-------- Registros do exercício --------
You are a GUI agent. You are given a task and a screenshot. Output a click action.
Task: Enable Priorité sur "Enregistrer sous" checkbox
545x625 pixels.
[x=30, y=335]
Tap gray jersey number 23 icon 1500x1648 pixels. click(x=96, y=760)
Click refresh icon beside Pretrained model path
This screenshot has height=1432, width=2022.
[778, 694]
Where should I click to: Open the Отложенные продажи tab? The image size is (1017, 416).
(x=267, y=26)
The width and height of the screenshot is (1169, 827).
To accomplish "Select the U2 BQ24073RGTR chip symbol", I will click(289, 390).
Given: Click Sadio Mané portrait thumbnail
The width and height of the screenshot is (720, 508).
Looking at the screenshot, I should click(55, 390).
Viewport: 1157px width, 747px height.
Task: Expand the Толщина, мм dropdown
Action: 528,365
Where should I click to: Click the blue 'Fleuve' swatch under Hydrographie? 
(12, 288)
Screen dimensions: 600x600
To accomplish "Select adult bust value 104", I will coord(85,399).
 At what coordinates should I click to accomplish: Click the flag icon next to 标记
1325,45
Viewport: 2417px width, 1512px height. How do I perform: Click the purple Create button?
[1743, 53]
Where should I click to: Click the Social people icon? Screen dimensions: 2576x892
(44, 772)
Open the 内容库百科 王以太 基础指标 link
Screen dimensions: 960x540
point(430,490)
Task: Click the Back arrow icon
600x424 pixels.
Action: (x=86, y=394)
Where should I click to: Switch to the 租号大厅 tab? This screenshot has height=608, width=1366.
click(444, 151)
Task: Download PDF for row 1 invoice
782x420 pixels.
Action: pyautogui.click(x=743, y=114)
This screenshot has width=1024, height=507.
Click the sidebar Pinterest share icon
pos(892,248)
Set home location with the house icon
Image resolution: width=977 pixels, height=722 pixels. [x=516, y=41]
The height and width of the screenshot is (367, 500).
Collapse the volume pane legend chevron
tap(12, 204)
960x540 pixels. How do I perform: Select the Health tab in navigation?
--------
Pode reescrever todos os registros acima, trocando "Screen dimensions" por "Screen size" e mantendo todo o resto inalterado?

You are a GUI agent. You are given a task and a screenshot. Output a click action.
Task: Enable Priorité sur "Enregistrer sous" checkbox
545x625 pixels.
[x=30, y=335]
Tap gray jersey number 23 icon 1500x1648 pixels. click(x=96, y=760)
Click refresh icon beside Pretrained model path
This screenshot has height=1432, width=2022.
[778, 694]
Where should I click to: Open the Отложенные продажи tab? The image size is (1017, 416).
(x=267, y=26)
The width and height of the screenshot is (1169, 827).
To accomplish "Select the U2 BQ24073RGTR chip symbol", I will click(289, 390).
Given: Click Sadio Mané portrait thumbnail
The width and height of the screenshot is (720, 508).
Looking at the screenshot, I should click(55, 390).
Viewport: 1157px width, 747px height.
Task: Expand the Толщина, мм dropdown
Action: 528,365
Where should I click to: Click the blue 'Fleuve' swatch under Hydrographie? 
(12, 288)
Screen size: 600x600
To accomplish "Select adult bust value 104", I will coord(85,399).
 At what coordinates should I click to accomplish: Click the flag icon next to 标记
1325,45
Viewport: 2417px width, 1512px height. How do I perform: Click the purple Create button?
[1743, 53]
Where should I click to: Click the Social people icon? Screen size: 2576x892
(44, 772)
Open the 内容库百科 王以太 基础指标 link
Screen size: 960x540
point(430,490)
Task: Click the Back arrow icon
600x424 pixels.
Action: (x=86, y=394)
Where should I click to: Switch to the 租号大厅 tab? This screenshot has height=608, width=1366.
click(444, 151)
Task: Download PDF for row 1 invoice
782x420 pixels.
Action: pyautogui.click(x=743, y=114)
This screenshot has width=1024, height=507.
Click the sidebar Pinterest share icon
pos(892,248)
Set home location with the house icon
Image resolution: width=977 pixels, height=722 pixels. [x=516, y=41]
The height and width of the screenshot is (367, 500).
Collapse the volume pane legend chevron
tap(12, 204)
960x540 pixels. How do I perform: Select the Health tab in navigation?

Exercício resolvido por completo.